Tonpapier als Aquarienhintergrund


Als Alternative zu bedruckten Hintergundmotiven empfehle ich schwarzes Tonpapier. Es verstärkt die Tiefenwirkung des Aquariums und wirkt keinesfalls »kitschig« (wie manch teure Variante aus dem Fachgeschäft).

Kosten: ca. 1,- DM/Bogen (70x50 cm)


Christian Westhäuser




Gurkenscheiben für Welse


Viele Harnischwelse benötigen pflanzliche Zusatzkost; steht diese nicht zur Verfügung, werden oftmals großblättrige Pflanzen wie Echinodorusarten beschädigt. Als Futter eignet sich z. B. roher Paprika oder Salatgurken (in Scheiben geschnitten). Futter, das innerhalb eines Tages nicht gefressen wurde, sollte entfernt werden.

Viele Aquarianer zerbrechen sich den Kopf, wie sie Gurkenscheiben so Verfüttern können, daß diese nicht auf der Oberfläche schwimmen: einfach die Gurkenscheiben einfrieren und nach dem Auftauen sinken die meisten zu Boden.


Harald Mauch


Ergänzung zu den Gurkenscheiben (Gemüse allgemein -Möhre-Zuccini-Fenchel-Paprika pp.)
Doch bitte nur im Notfall Gefriergut verwenden. Frischkost ist besser. Ein Aufsteigen/Aufschwimmen der Gemüseteile kann man verhindern, indem ein dünnes Bleiband (Umwickelung für Wasserpflanzen) am Gemüse befestigt wird. Befestigt man an dem Bleiband einen Zwirnfaden, so können die Gurkenscheiben auch an Problemstellen oder in der Nähe von Auzuchtverstecken platziert und je nach Bedarf (schonungsvoll) aus dem Becken herausgeholt werden.

Wenn für Dich die Bleibänder ein Problem sind: Flachkiesel (od. Schiefer) ankörnen, durchbohren, Gurkenscheibe mittels Garn befestigen


Klaus Batel





Höhle für Zwergbuntbarsche


Höhlen für Zwergbuntbarsche oder Welse lassen sich aus Kokosnüssen herstellen. Kokosnüsse sehen natürlich aus, halten »ewig« und sind zudem noch günstig im Supermarkt zu bekommen.

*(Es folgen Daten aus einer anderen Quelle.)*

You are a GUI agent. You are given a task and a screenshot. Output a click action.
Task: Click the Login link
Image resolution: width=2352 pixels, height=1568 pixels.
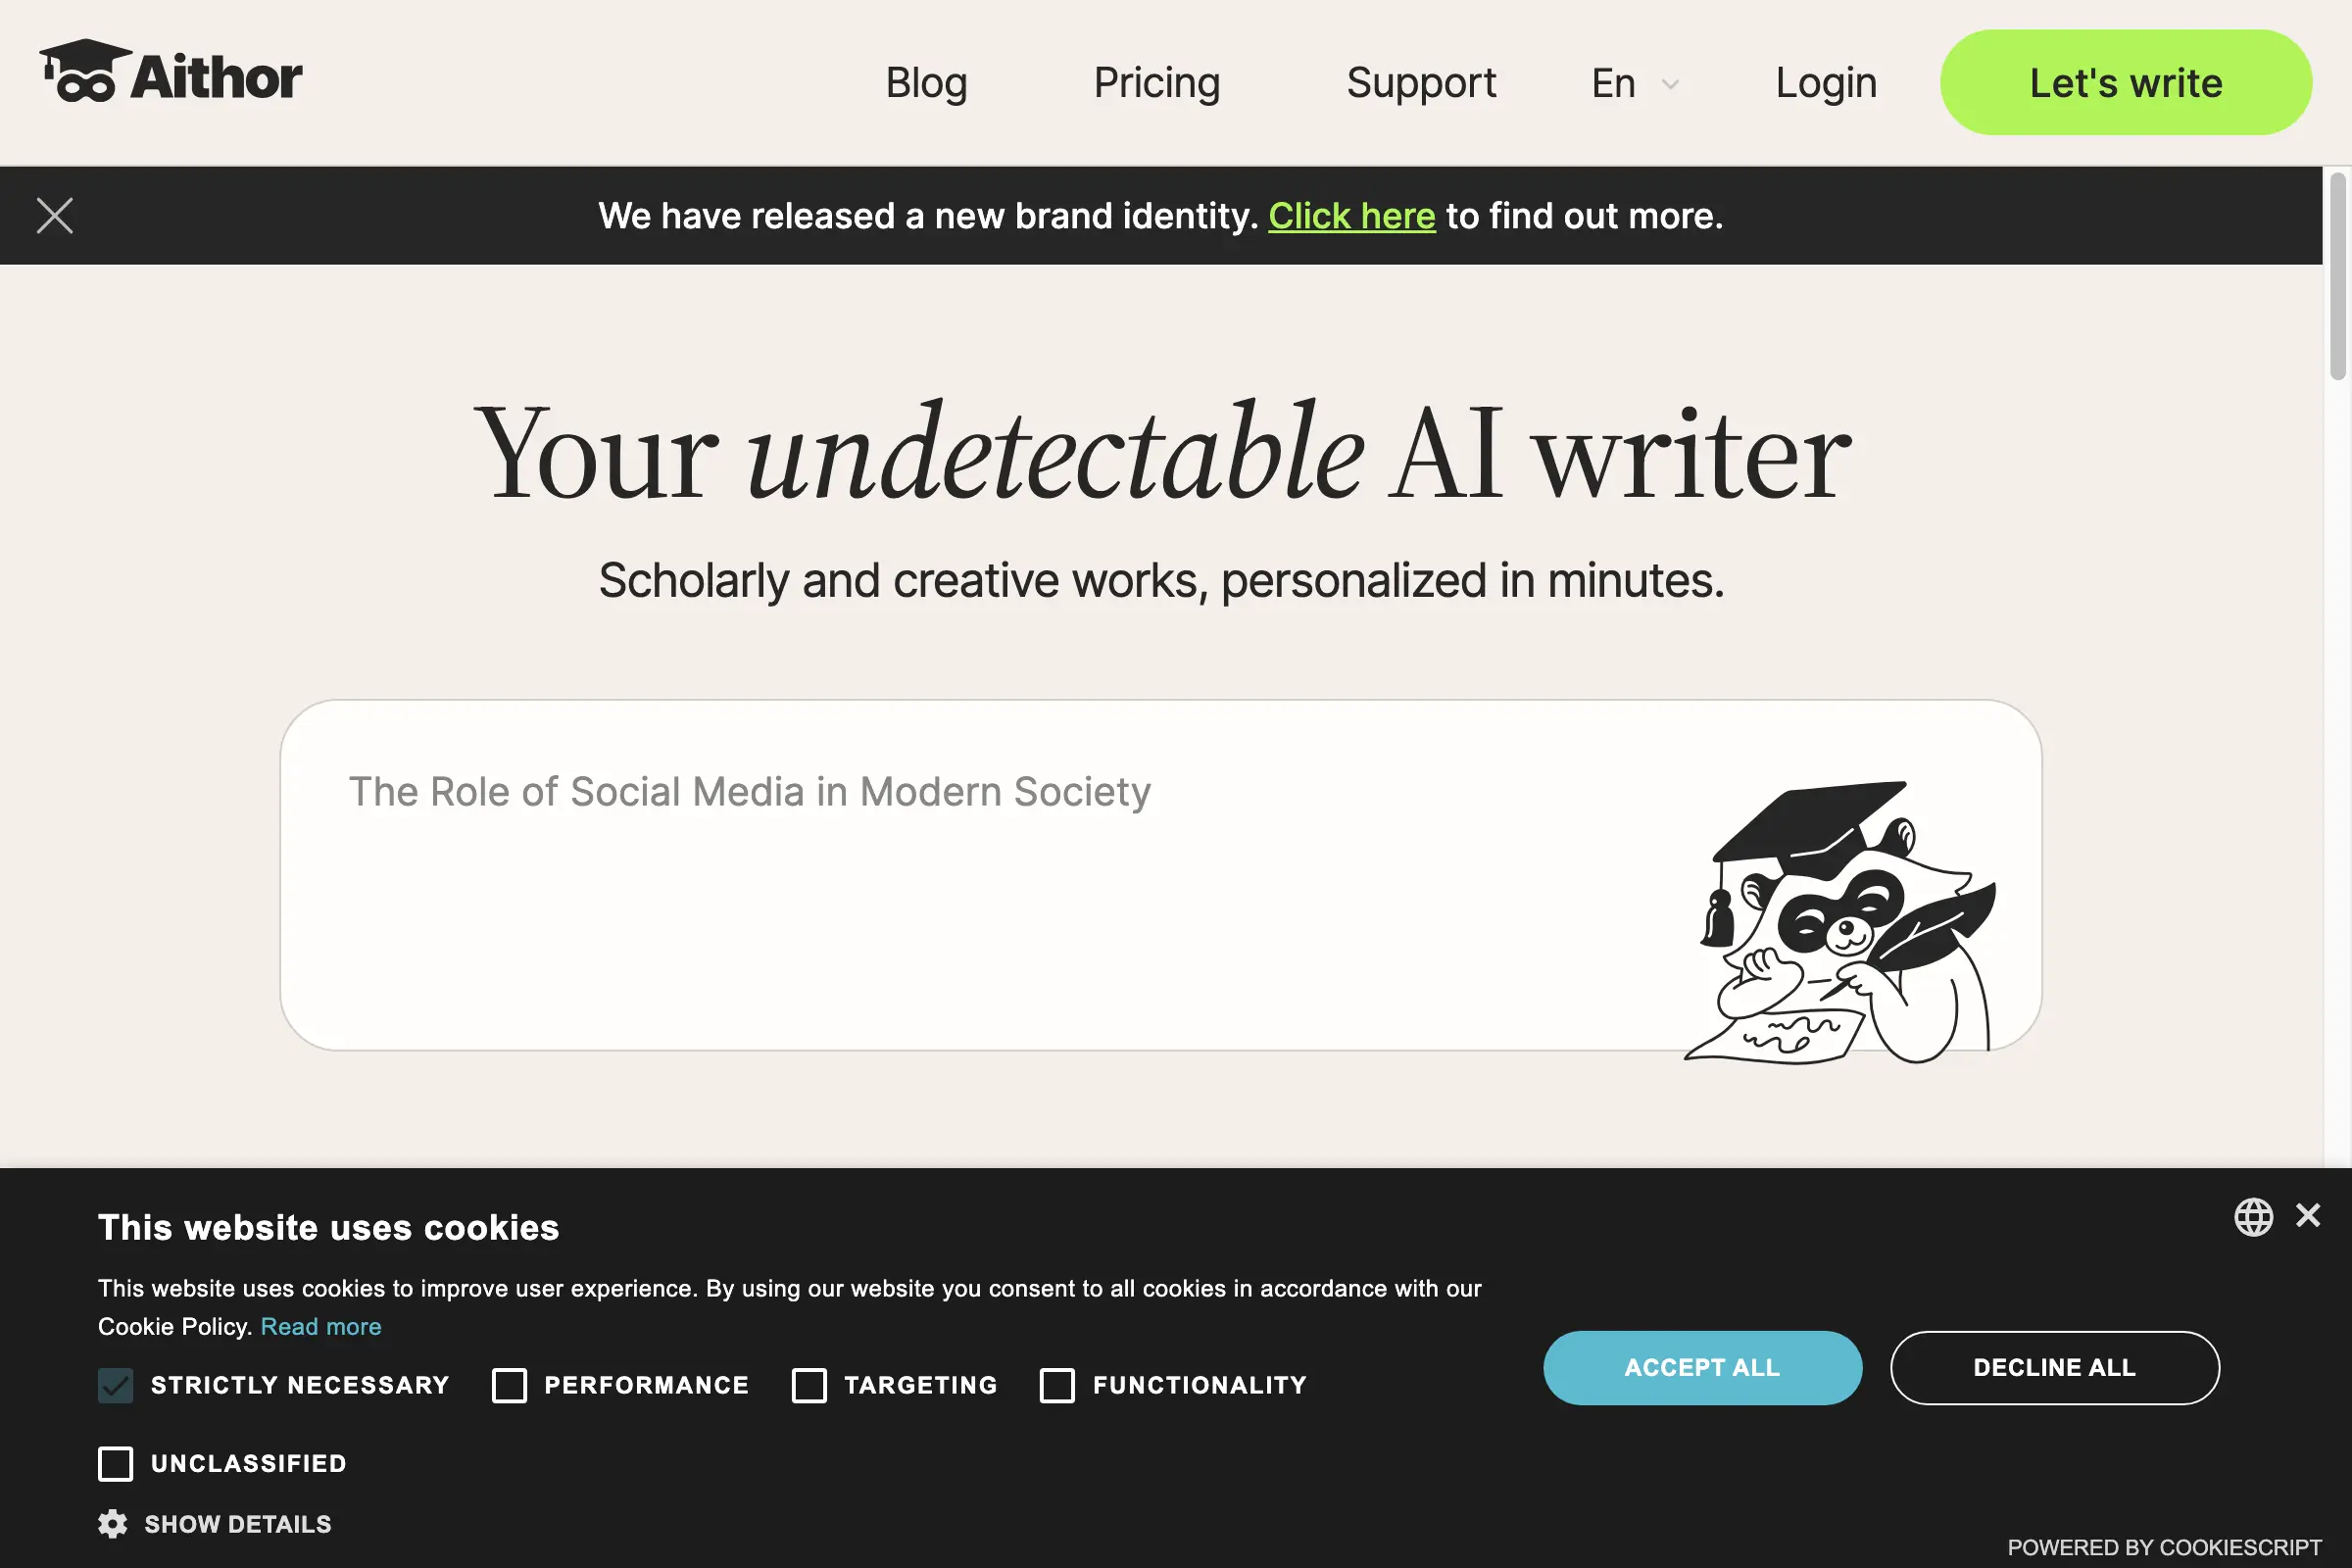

Die Kokosnuß wird in der Mitte geteilt (am einfachsten mit einer Handsäge) und das Fruchtfleisch sorgfältig entfernt. Anschließend reinigt man die Schale mit einer kleinen Bürste und entfernt lose Kokosfasern. Zum Abschluß wird noch ein Loch in der gewünschten Größe gebohrt bzw. gesägt und fertig ist Höhle.


Christian Westhäuser

Ergänzung zur Kokosnußhöhle:
Welse der Gattung Ancistrus und Peckoltia benötigen Fermente (Wirkstoffe, die beim Stoffwechsel behilflich sind, ohne selbst zersetzt zu werden). Diese holen sie sich u.a. von eingesetzten Wurzeln ggf. einige Arten auch von großblättrigen Pflanzen. Ihr werdet sicherlich schon beobachtet haben, daß o.a. Welse mit sehr gerne Wurzeln abweiden . Hier bieten Kokosnüsse neben ihrer Funktion als Brutstätten eine hervorragende Alternative an um den Fermentbedarf abzudecken. Bitte die Kokosnüsse zukünftig nicht entfasern; lediglich wie im Eurem Tip angegeben durchsägen, ausbohren und das Fruchtmark entfernen. Danach einige Minuten abkochen. Ihr werdet feststellen, daß die Welse die Kokosfasern abraspeln, bis irgendwann (abhängig von Anzahl, Größe u. Welsart) die Kokosnußschale blankgefressen ist. So können Pflanzen u. U. verschont werden.